Fashion Week, which is currently sponsored by Mercedes Benz but will lose that sponsorship by the spring shows in September, has been ousted from two public parks in the past several years. After leaving Bryant Park on the heels of neighborhood complaints about the traffic, noise and crowding, Fashion Week pitched its tents in Damrosch Park, on the campus of and operated by Lincoln Center but still a public space, in 2011. At the beginning of this year, neighborhood activists won a long battle to remove Fashion Week from Damrosch Park, reaching a settlement with Lincoln Center and the city acknowledging that the event should never have been allowed to take over park land and block public access.

Starting February 12, models will make their final walks down Lincoln Center runways, and when Fashion Week returns this fall, it will be at a yet-unknown location. Producer IMG has said that they’re searching for a space (or spaces) downtown; by 2018 the event will have a permanent home in Hudson Yards in a venue called Culture Shed.

While Fashion Week was originally contracted to remain at Lincoln Center until 2020, a spokesperson told the New York Post when the settlement was reached that “IMG has been actively looking for a new home that gives our designers and partners the best possible environment to share their creative visions.” This year, there are shows and events in the Meatpacking District, Chelsea, Soho, Wall Street, the West Village, even midtown and 5th Avenue.

While Fashion Week tries to find a more fitting and welcoming home, city leaders are touting their support for a major industry that brings in hundreds of millions of dollars, and thousands of jobs, to the city annually. U.S. Rep. Carolyn B. Maloney, who represents the Upper East Side and parts of Queens and Brooklyn, commissioned a study of the economic impact of Fashion Week and said that she was blown away when she learned that the two annual show weeks combined generate an estimated $887 million for the city. More than half of that, about $547 million, is in direct visitor spending, according to the report, on things like hotels, restaurants, nightlife and all the trappings of Fashion Week, including supporting many New York-based designers.

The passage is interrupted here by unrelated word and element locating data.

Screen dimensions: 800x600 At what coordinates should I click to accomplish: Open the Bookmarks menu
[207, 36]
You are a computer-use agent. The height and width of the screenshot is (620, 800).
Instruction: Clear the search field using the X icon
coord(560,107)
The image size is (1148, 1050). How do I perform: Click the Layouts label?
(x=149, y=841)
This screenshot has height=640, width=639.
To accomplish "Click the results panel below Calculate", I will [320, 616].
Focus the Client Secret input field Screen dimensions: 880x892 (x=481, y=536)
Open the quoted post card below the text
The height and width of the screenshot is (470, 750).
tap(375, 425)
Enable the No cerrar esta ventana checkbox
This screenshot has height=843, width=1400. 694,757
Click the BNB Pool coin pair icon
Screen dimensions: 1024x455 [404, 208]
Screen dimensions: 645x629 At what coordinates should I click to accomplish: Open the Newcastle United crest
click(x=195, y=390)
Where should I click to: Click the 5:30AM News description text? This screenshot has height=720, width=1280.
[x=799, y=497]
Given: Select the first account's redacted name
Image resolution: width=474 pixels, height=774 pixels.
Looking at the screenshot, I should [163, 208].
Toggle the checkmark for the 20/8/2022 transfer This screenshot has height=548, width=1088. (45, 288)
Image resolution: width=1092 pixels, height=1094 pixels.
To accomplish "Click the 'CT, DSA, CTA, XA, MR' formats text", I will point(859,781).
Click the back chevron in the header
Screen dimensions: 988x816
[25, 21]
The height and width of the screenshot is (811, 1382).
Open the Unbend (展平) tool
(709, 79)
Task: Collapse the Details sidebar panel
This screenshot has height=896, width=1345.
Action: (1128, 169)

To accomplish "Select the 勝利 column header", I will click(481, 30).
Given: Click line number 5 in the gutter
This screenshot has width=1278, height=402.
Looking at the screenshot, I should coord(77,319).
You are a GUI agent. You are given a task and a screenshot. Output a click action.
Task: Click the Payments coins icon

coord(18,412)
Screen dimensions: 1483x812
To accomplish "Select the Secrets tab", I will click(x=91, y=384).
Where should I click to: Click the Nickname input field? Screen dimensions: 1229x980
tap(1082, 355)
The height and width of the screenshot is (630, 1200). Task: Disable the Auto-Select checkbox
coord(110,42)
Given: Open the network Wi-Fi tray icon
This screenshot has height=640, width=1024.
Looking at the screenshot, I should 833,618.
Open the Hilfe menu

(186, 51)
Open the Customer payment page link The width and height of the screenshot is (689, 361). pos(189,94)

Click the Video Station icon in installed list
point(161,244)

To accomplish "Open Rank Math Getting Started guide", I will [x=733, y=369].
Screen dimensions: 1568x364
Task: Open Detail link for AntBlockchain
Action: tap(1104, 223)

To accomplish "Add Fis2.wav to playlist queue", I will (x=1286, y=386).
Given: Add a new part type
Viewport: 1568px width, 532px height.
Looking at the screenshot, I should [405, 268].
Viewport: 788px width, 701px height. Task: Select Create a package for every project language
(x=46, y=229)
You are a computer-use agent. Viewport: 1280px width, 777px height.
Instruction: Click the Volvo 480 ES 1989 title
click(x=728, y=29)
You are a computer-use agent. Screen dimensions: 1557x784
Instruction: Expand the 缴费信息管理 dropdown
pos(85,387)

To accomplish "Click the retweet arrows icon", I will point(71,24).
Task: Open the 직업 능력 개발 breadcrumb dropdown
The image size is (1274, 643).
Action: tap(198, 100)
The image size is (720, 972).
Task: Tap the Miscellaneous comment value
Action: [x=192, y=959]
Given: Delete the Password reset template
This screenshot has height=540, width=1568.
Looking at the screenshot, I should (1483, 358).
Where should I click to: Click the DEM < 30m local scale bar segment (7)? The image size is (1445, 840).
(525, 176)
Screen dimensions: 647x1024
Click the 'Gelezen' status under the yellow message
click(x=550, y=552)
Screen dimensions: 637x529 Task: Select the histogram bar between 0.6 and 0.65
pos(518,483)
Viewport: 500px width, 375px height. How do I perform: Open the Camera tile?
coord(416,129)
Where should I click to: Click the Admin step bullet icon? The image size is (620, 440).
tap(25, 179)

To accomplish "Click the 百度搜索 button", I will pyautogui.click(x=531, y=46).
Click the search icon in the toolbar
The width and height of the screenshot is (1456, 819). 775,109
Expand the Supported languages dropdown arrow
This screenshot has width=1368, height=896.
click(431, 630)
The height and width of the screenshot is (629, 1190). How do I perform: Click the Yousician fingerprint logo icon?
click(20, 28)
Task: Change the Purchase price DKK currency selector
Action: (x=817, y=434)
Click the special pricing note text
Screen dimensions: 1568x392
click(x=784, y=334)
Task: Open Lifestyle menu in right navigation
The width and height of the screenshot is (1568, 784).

“You always think of Milan and Paris, but New York is leading in almost every indicator,” Maloney said. “We are the fashion capital of the world.” She pointed to the fact that there are over 900 fashion companies with headquarters in New York, and that the industry employs over 180,000 people in the city.

Maloney was joined by other elected officials last week at the Fashion Institute of Technology (FIT) on 7th Avenue in Chelsea, including State Senator Brad Hoylman and City Councilman Dan Garodnick, whose respective districts both include the famous school that fosters young talent in the fashion industry. Garodnick, who chairs the council’s committee on economic development, said that the city needs to protect its remaining manufacturing zones that allow many New York designers to produce their clothes here. “The manufacturing sector in New York is something we really need to nurture and hold onto,” he said.

Senator Hoylman said that young fashion entrepreneurs show others in creative professions that New York is a place to come to start their careers, pointing to designer Karolina Zmarlak, a Polish-born graduate of FIT who was able to fulfill her first order with Saks Fifth Avenue after she secured a bridge loan from the city’s Economic Development Corporation. Zmarlak credits that program, earmarked for the fashion industry, with kickstarting her career.

While city agencies and electeds voice their whole-hearted support of Fashion Week, some say that they’re waiting for Mayor de Blasio to join in their enthusiasm. His predecessor Michael Bloomberg was a major champion of Fashion Week - he crucially supported the event’s placement at Lincoln Center and it was his administration that initially fought the lawsuit. De Blasio has yet to make any sweeping statements of support for Fashion Week or offer any potential venues, but the numbers, in the millions, probably speak for themselves when it comes to the city’s love for fashion.